Content starts
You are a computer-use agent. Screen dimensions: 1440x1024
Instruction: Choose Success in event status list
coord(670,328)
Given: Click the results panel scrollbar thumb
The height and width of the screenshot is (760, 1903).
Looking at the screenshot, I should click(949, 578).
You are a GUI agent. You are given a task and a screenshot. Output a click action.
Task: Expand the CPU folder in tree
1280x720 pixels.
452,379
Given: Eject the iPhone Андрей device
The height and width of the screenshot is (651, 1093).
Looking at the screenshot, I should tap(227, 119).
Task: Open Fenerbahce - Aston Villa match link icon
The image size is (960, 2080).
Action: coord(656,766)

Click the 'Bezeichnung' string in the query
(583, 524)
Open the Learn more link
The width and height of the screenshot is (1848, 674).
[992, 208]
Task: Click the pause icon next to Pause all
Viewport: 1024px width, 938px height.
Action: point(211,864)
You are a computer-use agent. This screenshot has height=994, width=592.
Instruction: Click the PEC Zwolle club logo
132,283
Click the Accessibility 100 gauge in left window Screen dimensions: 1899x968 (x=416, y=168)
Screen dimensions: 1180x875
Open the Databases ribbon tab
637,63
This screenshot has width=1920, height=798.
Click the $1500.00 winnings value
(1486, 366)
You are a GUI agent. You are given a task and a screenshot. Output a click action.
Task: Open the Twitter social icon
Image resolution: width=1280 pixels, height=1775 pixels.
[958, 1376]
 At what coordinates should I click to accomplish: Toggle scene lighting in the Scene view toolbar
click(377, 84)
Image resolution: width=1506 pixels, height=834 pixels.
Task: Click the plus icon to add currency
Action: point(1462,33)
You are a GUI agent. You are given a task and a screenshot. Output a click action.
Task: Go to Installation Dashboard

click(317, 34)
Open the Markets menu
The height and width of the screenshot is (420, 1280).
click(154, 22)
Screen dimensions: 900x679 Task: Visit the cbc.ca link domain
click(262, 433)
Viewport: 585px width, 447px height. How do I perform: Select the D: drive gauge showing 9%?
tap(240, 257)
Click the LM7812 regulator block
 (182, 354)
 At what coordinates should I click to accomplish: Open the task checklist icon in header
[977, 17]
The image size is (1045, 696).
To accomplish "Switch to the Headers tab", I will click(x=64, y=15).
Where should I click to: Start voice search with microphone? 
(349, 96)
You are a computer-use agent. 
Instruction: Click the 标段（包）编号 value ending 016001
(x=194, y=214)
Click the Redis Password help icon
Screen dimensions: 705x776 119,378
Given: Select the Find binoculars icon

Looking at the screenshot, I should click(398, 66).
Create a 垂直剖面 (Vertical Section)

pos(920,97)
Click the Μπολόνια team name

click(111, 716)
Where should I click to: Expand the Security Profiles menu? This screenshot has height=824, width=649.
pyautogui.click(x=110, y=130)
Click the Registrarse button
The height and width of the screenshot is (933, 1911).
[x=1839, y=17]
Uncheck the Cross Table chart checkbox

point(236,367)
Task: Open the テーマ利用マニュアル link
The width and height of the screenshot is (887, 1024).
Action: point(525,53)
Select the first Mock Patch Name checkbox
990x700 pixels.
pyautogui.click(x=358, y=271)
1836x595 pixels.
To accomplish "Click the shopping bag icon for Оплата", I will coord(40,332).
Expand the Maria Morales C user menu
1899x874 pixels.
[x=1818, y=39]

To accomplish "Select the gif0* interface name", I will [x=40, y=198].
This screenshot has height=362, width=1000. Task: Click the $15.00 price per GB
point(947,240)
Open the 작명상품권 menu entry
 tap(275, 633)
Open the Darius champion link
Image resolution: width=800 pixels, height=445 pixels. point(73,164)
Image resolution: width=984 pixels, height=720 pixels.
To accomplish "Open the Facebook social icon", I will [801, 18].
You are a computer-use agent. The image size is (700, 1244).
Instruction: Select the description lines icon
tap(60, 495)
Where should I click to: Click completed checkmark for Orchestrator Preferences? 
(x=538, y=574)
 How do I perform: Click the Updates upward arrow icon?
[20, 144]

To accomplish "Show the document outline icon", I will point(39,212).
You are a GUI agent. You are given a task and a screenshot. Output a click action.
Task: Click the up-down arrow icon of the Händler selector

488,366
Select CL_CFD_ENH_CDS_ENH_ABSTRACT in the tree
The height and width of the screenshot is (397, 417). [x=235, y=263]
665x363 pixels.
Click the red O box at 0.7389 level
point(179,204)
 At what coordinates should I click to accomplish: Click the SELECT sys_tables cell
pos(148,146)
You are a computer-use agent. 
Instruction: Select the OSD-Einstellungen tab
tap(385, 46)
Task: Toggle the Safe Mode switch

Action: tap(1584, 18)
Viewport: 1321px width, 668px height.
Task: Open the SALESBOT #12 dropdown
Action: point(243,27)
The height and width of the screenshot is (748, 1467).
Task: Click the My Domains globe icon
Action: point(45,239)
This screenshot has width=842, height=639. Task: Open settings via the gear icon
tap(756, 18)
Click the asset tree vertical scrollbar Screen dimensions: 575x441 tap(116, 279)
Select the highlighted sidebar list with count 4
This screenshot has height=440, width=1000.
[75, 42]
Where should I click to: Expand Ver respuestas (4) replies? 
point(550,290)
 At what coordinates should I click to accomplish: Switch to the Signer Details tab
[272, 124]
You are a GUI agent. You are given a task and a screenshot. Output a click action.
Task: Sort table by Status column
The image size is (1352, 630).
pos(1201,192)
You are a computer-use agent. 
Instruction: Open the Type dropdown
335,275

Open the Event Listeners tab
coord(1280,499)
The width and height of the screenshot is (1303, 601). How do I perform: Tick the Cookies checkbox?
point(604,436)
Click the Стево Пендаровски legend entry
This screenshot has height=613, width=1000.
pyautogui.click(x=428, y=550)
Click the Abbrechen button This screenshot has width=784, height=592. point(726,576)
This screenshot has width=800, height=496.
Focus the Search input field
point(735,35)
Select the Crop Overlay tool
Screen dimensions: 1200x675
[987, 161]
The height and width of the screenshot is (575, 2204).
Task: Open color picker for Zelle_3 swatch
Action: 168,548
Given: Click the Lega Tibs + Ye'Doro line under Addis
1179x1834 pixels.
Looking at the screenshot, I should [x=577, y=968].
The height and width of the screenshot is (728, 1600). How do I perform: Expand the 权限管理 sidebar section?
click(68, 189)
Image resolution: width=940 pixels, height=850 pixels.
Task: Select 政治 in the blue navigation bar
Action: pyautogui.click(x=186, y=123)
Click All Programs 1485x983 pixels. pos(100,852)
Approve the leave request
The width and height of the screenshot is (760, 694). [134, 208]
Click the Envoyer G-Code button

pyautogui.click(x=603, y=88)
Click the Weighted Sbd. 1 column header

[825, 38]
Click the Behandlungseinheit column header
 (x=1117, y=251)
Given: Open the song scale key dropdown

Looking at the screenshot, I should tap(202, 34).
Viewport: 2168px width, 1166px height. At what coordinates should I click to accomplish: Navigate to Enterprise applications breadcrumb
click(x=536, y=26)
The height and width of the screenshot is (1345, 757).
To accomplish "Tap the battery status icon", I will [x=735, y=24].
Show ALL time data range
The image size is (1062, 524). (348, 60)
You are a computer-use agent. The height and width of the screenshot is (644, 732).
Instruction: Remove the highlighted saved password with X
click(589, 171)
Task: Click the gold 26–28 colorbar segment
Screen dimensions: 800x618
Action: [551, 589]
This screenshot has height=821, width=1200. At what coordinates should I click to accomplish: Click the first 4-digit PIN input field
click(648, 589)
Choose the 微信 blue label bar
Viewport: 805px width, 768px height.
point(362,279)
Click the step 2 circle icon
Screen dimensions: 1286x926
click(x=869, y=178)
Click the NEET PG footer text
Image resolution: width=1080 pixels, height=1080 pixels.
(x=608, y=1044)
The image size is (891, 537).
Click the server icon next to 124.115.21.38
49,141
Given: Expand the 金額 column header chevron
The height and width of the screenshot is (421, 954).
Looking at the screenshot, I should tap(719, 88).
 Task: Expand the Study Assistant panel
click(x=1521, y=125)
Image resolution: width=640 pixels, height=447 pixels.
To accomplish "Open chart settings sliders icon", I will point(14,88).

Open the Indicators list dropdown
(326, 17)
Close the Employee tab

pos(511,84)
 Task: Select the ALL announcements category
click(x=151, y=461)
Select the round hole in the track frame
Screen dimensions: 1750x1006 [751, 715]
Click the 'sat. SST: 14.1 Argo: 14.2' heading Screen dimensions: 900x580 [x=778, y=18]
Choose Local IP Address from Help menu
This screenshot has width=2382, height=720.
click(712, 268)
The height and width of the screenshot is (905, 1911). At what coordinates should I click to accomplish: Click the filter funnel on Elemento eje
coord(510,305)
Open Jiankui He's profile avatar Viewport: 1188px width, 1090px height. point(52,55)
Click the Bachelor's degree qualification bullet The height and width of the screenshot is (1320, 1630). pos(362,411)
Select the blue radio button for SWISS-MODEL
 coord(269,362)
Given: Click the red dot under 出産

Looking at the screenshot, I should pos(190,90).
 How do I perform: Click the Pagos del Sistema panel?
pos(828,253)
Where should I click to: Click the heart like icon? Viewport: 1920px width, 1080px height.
Content ends
Task requirements ▸ Search the preceding listing for the word "computer" and pull out every line that holds it.

Response area ▸
You are a computer-use agent. Screen dimensions: 1440x1024
You are a computer-use agent. This screenshot has height=994, width=592.
You are a computer-use agent. 
You are a computer-use agent. The image size is (700, 1244).
You are a computer-use agent. 
You are a computer-use agent. 
You are a computer-use agent. The height and width of the screenshot is (644, 732).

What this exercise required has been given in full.